Hace 20 años yo vivía en Londres y mi proyección del futuro era tan borrosa como lo es ahora, 20 años más tarde. Me habían echado de un periódico, pero no voy a atribuir ninguna argumentación cíclica para tal circunstancia, porque entrar y salir de medios de comunicación, y aun de otros trabajos, no deja de ser parte de la existencia. Así que no apelaremos a la brillante frase de mi querido Mark Twain -“La Historia no se repite, pero a menudo rima”-, sobre todo porque ni siquiera parece haber quedado sentado que la dijera Mark Twain. En toda emigración hay algo de huida, y en toda huida una búsqueda ansiosa; yo había huido a Londres a la busca de algunos anhelos juveniles que tenían que ver con una innegable anglofilia, con la mera supervivencia anímica que significa la ruptura y con el desafío de la lejanía. ¿A por el futuro? No, a por el futuro no iba. El futuro apenas me parecía una construcción mental que podíamos desechar -y mejor así-. Su forma material, si podemos otorgarle tal naturaleza, no consistía sino en una (in)finita sucesión de presentes. Así que solo me preocupé de que esos presentes diarios me proporcionaran alguna forma de contento. A tal efecto, me subí al autobús con una mochila roja llena con ropa apretada, algunas fotos, el inevitable aparato de música… y las botas de rugby.

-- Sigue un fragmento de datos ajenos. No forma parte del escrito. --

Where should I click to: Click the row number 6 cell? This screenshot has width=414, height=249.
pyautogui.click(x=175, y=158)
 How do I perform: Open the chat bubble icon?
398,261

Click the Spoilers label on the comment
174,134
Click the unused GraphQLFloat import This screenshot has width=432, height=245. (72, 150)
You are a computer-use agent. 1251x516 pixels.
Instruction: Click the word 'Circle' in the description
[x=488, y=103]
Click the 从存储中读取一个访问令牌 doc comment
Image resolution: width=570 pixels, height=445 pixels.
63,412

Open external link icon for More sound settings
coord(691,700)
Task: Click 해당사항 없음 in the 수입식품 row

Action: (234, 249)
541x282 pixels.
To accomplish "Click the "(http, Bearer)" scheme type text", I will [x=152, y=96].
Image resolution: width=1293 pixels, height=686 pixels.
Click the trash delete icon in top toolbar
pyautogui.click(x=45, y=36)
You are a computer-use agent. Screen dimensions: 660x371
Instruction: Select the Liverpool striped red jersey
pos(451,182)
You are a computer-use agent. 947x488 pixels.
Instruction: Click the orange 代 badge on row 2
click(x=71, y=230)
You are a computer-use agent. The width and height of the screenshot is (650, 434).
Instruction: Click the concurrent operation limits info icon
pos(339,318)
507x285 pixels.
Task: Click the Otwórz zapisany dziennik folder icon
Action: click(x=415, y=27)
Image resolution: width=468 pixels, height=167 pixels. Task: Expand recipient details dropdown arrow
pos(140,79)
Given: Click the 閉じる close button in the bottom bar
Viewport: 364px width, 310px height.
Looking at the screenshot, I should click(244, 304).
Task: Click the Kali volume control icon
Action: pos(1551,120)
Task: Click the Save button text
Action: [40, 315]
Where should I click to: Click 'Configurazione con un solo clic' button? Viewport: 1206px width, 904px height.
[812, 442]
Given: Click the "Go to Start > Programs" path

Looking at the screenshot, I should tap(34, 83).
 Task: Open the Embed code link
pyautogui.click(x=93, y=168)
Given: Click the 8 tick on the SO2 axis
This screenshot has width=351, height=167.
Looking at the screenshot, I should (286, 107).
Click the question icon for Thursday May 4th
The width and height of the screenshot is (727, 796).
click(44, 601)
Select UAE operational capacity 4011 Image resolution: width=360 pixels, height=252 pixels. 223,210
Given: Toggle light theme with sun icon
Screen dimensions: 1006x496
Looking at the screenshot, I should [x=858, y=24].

Si había alguna posibilidad de que los días sucesivos presentaran un lado gozoso, tendría que ver con el rugby. Era una condición necesaria. Uno, aquí sí con radical naivety, sentía que si había rugby, si de vez en cuando jugábamos al rugby, la tristeza o la añoranza o la perentoria disposición de medios económicos no podrían hacer su trabajo de desgaste. Y así fue. Así es también hoy día. Y hubo rugby en aquellos día en Londres. En dos planos, como siempre: un equipo en el que jugué (el peor equipo del mundo, estoy seguro, una enloquecida reunión de villanos que me hicieron vivir una historia por momentos violenta, a menudo desconcertante y casi siempre beoda: algún día habrá que contarla); y otro equipo al que iba a a ver con cierta frecuencia a su campo del distrito de Sudbury, en el noroeste de la ciudad. Era, claro, el Wasps RFC. El mismo que, más de 20 años después, este pasado fin de semana, asombró al continente con su exhibición en Leinster. Una victoria rotunda en el fondo y en las formas.

Una imagen del viejo estadio de los Wasps en Sudbury, al norte de Londres, en una semifinal de la Pilkington Cup contra Harlequins. [Photo: Mark Leech].

Una imagen del viejo estadio de los Wasps en Sudbury, al norte de Londres, en una semifinal de la Pilkington Cup contra Harlequins. [Photo: Mark Leech].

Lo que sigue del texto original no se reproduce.